Os Institutos Nacionais de Saúde (NIH) dos Estados Unidos publicaram na última semana a primeira versão do texto que vai regulamentar as pesquisas com células-tronco embrionárias no país, depois que o presidente Barack Obama revogou as restrições de financiamento impostas pelo governo Bush. As novas regras propostas são semelhantes às da legislação brasileira.

Agência Estado |

Fica permitido ao NIH o financiamento de pesquisas com células-tronco extraídas de embriões sobressalentes, produzidos para fins de reprodução assistida (mas não aproveitados) em clínicas de fertilização in vitro.

Fica proibido o financiamento de projetos com células-tronco de embriões produzidos especificamente para pesquisa ou por técnicas de “clonagem terapêutica”, quando o embrião é produzido de células adultas do próprio paciente - algo que ninguém conseguiu fazer até agora com células humanas, mas é considerado possível. Pela legislação brasileira, só podem ser usados embriões sobressalentes que estejam congelados há pelo menos três anos e que sejam doados para pesquisa com o consentimento dos genitores.

As regras do NIH também exigem o consentimento informado, mas não impõem um tempo mínimo de congelamento. Por outro lado, não permitem a criação de novas linhagens de células embrionárias - o que exige a destruição de mais embriões. Para isso, os cientistas continuarão a depender de financiamento privado ou de recursos públicos provenientes de outras fontes que não o NIH.

“Células-tronco embrionárias humanas podem ser usadas em pesquisas que utilizem fundos do NIH desde que as células sejam derivadas de embriões humanos criados para fins reprodutivos, que não sejam mais necessárias para essa finalidade (e) que sejam doadas para pesquisa”, diz a norma. O texto ficará em consulta pública por 30 dias e poderá ser modificado ao final desse período.

“Propusemos regras que achamos ser apropriadas no cenário atual”, disse o diretor do NIH, Raynard Kington.
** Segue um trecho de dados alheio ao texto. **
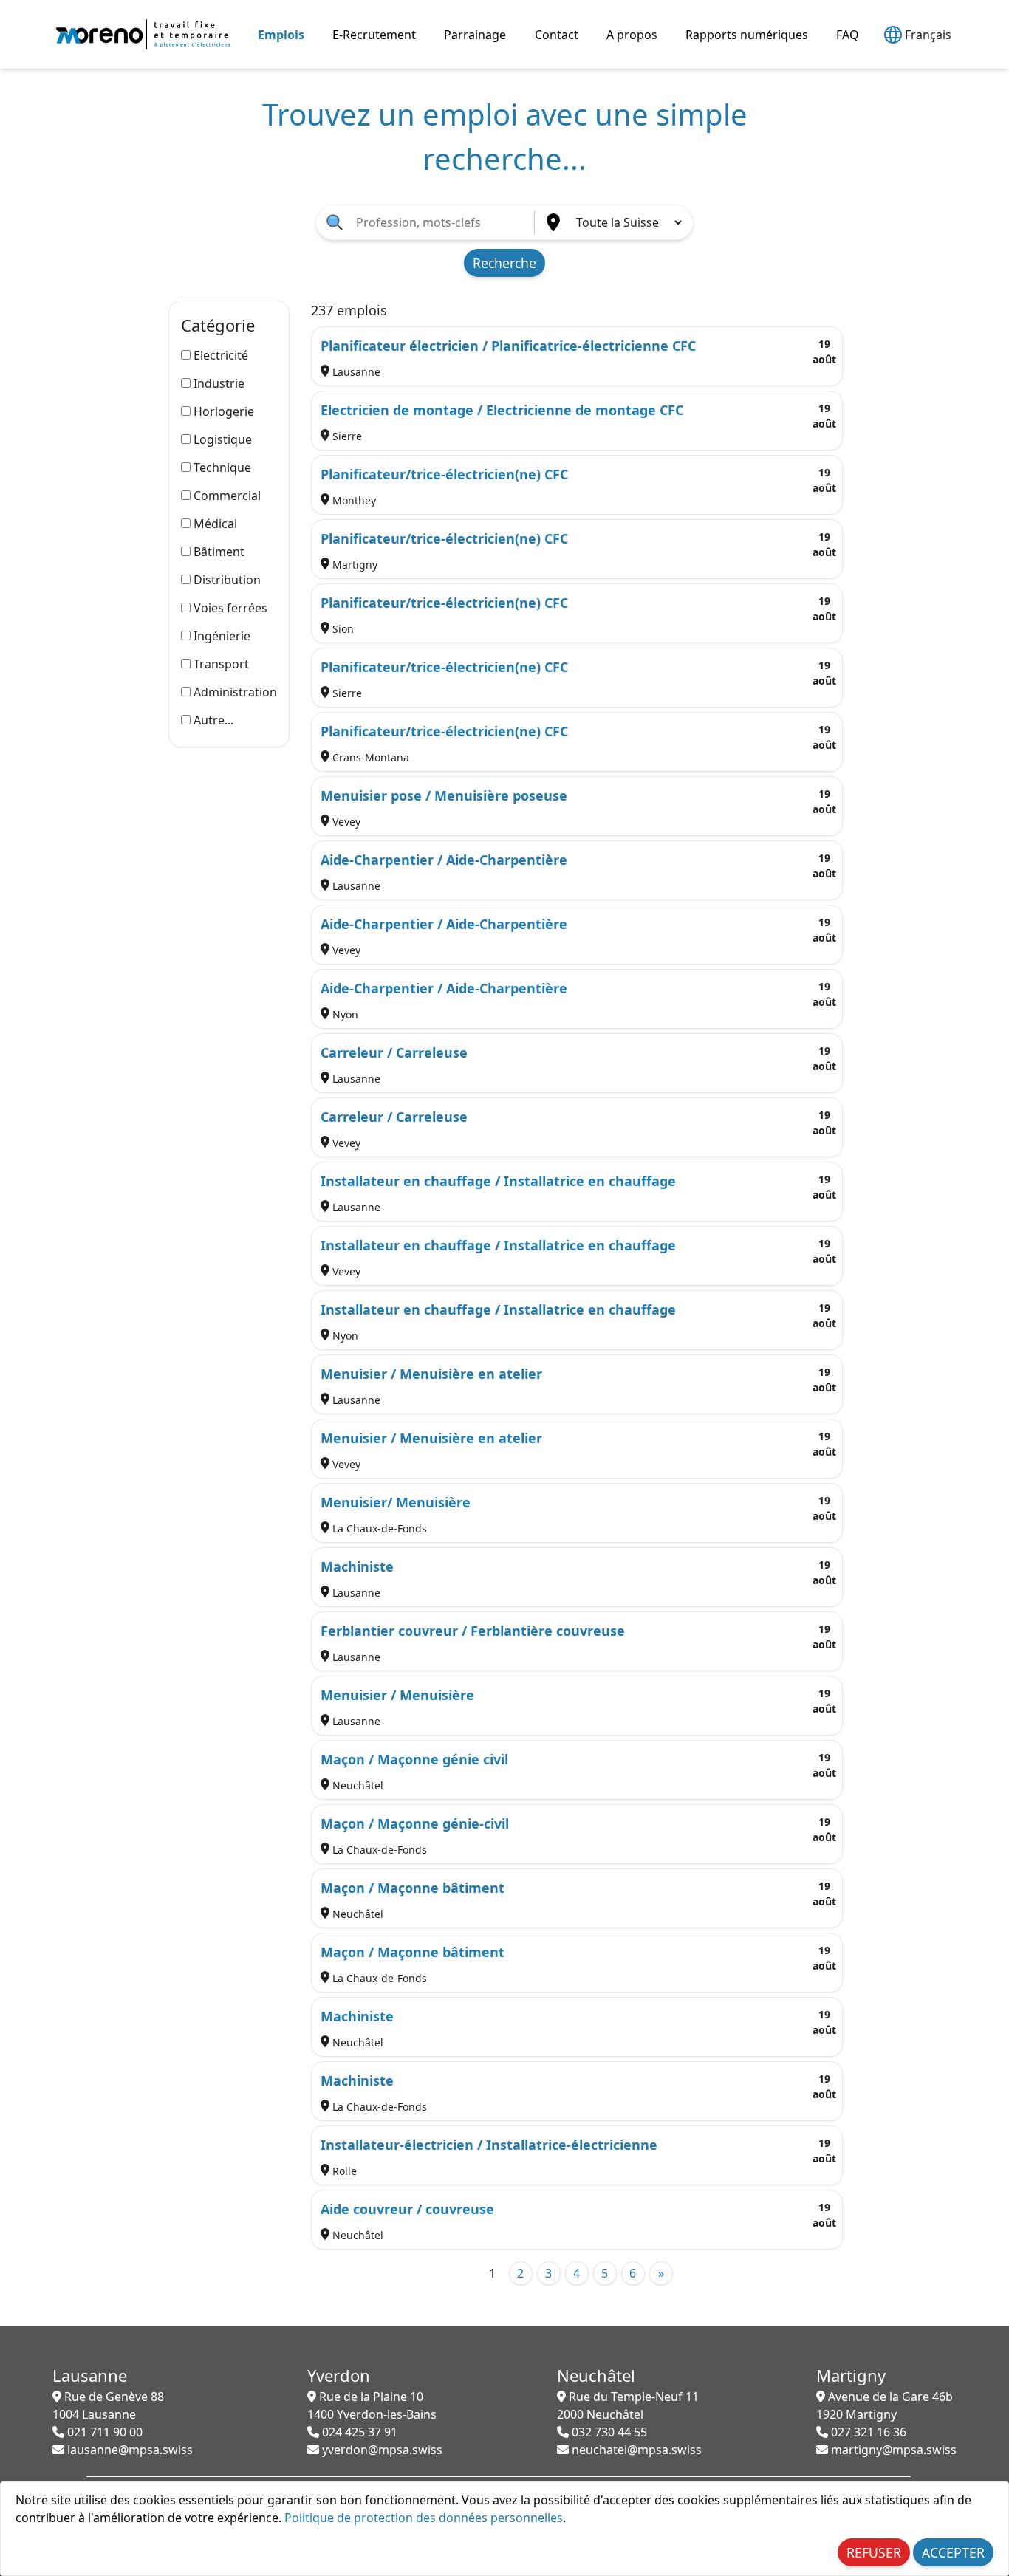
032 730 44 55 (608, 2432)
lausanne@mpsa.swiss (128, 2450)
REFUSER (873, 2552)
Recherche (504, 263)
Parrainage (475, 35)
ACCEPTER (953, 2552)
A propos (631, 35)
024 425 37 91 (358, 2432)
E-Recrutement (374, 35)
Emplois (281, 35)
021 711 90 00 (103, 2432)
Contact (556, 35)
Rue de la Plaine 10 (372, 2405)
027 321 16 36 (867, 2432)
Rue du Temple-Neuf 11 (628, 2405)
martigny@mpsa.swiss (892, 2450)
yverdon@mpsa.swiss (380, 2450)
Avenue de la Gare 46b (884, 2405)
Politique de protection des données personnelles (423, 2518)
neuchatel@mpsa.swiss (635, 2450)
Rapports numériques (746, 35)
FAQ (847, 35)
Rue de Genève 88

Segundo ele, não há apoio suficiente no Congresso ou na opinião pública neste momento para o financiamento de outras modalidades de pesquisa. “Alguns grupos e cientistas queriam que a administração tivesse ido mais longe. Mas estamos felizes com o progresso obtido após um longo período de oportunidades limitadas para essa importante linha de pesquisa”, disse o diretor executivo da Associação Americana para o Avanço da Ciência (AAAS), Alan Leshner.